I have a contrived toy example to share, but it is derived from a real production case. (note this might quite be legal Mtlx - I wrote it from memory with out validation).
<materialx version="1.39">
<nodedef name="ND_texture_color_multiply" node="texture_color_multiply">
<input name="filename" type="filename" value="" />
<input name="color" type="color3" value="1.0, 1.0, 1.0" />
<input name="texcoord" type="vector2" defaultgeomprop="UV0" />
<output name="out" type="color3" />
</nodedef>
<implementation name="IM_texture_color_multiply_glsl" nodedef="ND_texture_color_multiply" file="texture_color_multiply.glsl" target="glsl"/>
</materialx>
with the GLSL source
vec3 mx_texture_color_multiply(vec2 texcoord, sampler2D tex_sampler, vec3 color)
{
vec3 tex_color = texture(tex_sampler, texcoord).rgb;
// for this to be correct I think the colorspace correction needs to be
// applied here - before the multiply
vec3 result = tex_color * color;
return result;
}
This is the case where it's unclear to me how we can correctly handle the colorspace transformation. Currently the same is also true of a nodegraph based implementation, but I think perhaps there might be a way to refactor the shader generator to account for that case.

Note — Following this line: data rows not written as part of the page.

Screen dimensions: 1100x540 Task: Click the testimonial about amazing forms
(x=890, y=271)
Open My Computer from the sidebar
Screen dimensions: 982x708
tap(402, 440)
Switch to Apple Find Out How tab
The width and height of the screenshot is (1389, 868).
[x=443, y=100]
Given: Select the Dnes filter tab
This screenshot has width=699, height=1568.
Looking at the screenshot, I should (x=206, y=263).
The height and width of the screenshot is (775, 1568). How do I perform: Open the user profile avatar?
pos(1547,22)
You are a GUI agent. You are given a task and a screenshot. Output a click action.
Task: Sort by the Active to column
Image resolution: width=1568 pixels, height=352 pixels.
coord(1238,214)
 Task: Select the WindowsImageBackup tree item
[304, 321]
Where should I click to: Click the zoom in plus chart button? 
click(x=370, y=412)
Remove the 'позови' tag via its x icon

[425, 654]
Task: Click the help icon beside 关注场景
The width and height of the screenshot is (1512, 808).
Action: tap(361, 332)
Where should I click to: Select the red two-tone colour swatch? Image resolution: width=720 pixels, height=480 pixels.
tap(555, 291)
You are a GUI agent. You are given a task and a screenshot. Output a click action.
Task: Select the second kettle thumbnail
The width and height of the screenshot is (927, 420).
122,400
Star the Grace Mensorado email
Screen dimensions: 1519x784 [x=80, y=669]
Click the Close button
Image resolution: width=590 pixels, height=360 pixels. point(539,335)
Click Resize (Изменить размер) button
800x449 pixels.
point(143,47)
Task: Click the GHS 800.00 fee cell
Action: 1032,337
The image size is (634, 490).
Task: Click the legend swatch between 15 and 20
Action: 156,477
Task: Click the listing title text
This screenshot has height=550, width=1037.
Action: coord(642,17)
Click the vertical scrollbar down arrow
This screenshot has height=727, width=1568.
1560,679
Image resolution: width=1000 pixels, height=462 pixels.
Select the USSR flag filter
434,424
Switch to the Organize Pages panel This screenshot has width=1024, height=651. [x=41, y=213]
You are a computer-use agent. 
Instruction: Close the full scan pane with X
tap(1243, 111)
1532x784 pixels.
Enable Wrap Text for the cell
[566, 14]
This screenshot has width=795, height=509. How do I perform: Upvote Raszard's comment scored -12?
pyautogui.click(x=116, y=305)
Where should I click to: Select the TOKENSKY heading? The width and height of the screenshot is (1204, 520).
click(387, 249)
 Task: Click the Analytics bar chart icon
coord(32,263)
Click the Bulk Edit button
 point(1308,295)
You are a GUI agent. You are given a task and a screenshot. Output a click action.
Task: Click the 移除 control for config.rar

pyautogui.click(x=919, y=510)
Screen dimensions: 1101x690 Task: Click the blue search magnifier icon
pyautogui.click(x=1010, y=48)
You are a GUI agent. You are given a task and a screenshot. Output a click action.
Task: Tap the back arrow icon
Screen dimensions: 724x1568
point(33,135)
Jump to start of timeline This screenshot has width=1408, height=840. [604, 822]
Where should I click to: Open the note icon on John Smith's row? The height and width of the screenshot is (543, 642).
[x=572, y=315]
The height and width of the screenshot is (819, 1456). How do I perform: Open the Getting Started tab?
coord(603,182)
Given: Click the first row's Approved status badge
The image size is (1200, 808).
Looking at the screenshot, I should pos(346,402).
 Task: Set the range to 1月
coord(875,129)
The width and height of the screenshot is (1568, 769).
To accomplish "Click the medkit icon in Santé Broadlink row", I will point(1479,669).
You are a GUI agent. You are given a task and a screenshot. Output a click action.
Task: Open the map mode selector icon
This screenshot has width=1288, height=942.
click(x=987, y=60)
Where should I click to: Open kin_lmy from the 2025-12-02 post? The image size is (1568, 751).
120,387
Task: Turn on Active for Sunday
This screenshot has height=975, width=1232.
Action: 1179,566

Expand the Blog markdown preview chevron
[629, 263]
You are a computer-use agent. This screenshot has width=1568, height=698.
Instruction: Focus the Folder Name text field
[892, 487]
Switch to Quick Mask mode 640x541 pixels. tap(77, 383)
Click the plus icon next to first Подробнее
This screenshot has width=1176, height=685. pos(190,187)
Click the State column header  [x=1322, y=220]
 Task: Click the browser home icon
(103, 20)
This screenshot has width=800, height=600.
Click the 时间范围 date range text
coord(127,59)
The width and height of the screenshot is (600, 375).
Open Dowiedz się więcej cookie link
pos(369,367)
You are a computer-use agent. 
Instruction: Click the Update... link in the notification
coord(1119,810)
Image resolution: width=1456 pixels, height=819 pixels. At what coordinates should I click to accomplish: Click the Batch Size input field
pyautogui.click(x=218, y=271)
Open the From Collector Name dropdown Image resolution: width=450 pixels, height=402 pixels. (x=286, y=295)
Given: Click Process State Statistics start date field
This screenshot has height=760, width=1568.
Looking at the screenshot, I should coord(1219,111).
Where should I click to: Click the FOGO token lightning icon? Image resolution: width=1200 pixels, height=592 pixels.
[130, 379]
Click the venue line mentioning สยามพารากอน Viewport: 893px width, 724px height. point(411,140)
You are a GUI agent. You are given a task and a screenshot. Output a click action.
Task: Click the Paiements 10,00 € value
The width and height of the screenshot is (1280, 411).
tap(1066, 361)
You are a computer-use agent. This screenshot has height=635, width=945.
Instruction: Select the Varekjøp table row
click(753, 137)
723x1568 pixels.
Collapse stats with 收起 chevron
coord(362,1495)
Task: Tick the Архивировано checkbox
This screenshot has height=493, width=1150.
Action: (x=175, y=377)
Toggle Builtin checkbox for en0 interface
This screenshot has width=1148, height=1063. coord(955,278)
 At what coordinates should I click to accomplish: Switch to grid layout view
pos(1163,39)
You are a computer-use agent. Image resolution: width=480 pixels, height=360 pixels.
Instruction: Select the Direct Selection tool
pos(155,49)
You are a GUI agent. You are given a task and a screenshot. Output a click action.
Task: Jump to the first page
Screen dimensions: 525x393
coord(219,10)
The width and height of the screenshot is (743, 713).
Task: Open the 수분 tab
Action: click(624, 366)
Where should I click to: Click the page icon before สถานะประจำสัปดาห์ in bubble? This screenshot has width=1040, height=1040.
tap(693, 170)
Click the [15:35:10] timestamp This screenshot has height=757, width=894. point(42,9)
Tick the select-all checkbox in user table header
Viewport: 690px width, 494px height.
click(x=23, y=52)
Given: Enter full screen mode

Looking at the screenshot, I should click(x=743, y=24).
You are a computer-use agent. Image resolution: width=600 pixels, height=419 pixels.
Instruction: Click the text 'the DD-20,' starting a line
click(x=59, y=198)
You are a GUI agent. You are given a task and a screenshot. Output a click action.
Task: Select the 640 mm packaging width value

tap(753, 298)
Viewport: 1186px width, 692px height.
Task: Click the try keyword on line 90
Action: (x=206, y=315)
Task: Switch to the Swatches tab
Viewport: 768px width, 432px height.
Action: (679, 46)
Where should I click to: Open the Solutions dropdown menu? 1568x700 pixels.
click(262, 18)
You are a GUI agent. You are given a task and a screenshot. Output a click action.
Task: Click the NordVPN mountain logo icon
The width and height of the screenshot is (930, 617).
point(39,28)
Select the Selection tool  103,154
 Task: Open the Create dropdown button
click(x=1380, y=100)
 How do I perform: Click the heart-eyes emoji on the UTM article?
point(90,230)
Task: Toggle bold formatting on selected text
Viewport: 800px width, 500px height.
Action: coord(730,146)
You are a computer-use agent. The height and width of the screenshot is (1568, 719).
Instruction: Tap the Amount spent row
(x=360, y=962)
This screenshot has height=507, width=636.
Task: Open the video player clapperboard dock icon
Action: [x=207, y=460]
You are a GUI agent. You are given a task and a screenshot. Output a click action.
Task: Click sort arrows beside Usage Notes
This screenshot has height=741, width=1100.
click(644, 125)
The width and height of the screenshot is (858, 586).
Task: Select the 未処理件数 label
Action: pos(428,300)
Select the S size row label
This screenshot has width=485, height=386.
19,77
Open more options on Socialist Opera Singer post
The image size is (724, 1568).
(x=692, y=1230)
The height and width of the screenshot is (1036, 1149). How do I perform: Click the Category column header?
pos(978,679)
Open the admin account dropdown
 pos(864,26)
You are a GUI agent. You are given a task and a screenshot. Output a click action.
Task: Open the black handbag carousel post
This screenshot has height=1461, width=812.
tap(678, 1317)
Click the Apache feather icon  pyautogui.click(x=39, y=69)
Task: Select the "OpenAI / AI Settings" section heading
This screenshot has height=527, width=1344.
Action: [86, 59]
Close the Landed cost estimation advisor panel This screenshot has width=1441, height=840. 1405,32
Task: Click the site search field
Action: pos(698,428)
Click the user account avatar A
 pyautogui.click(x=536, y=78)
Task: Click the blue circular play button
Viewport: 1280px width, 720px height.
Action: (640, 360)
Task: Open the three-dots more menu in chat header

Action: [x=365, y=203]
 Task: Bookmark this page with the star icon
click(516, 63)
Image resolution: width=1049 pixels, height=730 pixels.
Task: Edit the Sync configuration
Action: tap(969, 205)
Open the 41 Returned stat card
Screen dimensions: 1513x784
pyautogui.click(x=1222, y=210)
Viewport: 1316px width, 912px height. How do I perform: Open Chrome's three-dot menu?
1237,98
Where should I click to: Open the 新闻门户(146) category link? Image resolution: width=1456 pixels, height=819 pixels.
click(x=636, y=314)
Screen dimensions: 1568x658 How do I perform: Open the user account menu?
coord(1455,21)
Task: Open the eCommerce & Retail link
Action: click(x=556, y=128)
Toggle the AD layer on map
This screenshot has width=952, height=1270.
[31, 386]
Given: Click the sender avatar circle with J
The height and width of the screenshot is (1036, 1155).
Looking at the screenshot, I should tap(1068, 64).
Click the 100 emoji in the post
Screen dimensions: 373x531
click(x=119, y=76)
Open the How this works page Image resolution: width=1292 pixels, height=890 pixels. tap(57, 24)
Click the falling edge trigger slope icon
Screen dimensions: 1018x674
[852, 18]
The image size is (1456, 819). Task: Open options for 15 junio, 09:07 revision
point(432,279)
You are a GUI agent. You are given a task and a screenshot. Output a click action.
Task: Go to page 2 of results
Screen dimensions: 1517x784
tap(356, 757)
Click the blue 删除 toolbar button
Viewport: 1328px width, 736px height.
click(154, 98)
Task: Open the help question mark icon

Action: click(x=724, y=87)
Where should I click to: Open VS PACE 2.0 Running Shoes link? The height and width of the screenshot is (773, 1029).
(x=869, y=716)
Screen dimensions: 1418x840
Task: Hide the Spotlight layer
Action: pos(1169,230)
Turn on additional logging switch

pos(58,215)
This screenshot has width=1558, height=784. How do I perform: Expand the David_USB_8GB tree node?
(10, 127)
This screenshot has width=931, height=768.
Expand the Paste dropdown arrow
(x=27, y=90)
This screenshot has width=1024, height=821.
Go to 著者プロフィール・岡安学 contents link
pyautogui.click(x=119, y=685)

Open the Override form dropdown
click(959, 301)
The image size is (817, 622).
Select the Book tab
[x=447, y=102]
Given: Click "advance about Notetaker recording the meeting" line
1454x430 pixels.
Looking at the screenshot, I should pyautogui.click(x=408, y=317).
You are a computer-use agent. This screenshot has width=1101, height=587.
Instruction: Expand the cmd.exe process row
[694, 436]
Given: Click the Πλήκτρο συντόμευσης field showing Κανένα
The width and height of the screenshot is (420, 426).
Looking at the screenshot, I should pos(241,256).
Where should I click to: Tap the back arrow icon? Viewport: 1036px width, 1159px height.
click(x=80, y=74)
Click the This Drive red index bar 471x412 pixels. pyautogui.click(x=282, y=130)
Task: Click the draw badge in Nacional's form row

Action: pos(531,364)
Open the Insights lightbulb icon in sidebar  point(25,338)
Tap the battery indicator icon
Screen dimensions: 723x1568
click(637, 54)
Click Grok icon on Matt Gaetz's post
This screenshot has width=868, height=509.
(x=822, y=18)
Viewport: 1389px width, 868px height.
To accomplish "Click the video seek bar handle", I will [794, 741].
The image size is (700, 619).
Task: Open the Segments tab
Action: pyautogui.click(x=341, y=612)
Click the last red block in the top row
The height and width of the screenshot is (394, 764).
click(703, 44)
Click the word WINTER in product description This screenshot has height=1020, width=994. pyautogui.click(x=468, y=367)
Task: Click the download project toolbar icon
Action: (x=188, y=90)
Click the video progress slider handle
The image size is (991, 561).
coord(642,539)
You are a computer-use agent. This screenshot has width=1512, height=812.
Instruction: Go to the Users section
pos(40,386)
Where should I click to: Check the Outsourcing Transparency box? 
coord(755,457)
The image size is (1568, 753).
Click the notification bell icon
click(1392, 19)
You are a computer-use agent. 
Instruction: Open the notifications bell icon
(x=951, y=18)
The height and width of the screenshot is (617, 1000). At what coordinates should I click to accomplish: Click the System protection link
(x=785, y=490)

What I was trying to poke at is the idea we might be able to insert the colorspace transformation code at the location of the comment in the GLSL code above somehow. I'm not a big fan of the text substitution system in the shader generator, but perhaps that could be used here to insert the appropriate transform.
vec3 mx_texture_color_multiply(vec2 texcoord, sampler2D tex_sampler, vec3 color)
{
vec3 tex_color = texture(tex_sampler, texcoord).rgb;
tex_color = $colorTransform(tex_color);
vec3 result = tex_color * color;
return result;
}
where $colorTransform might be the code generated the appropriate color transform materialx node.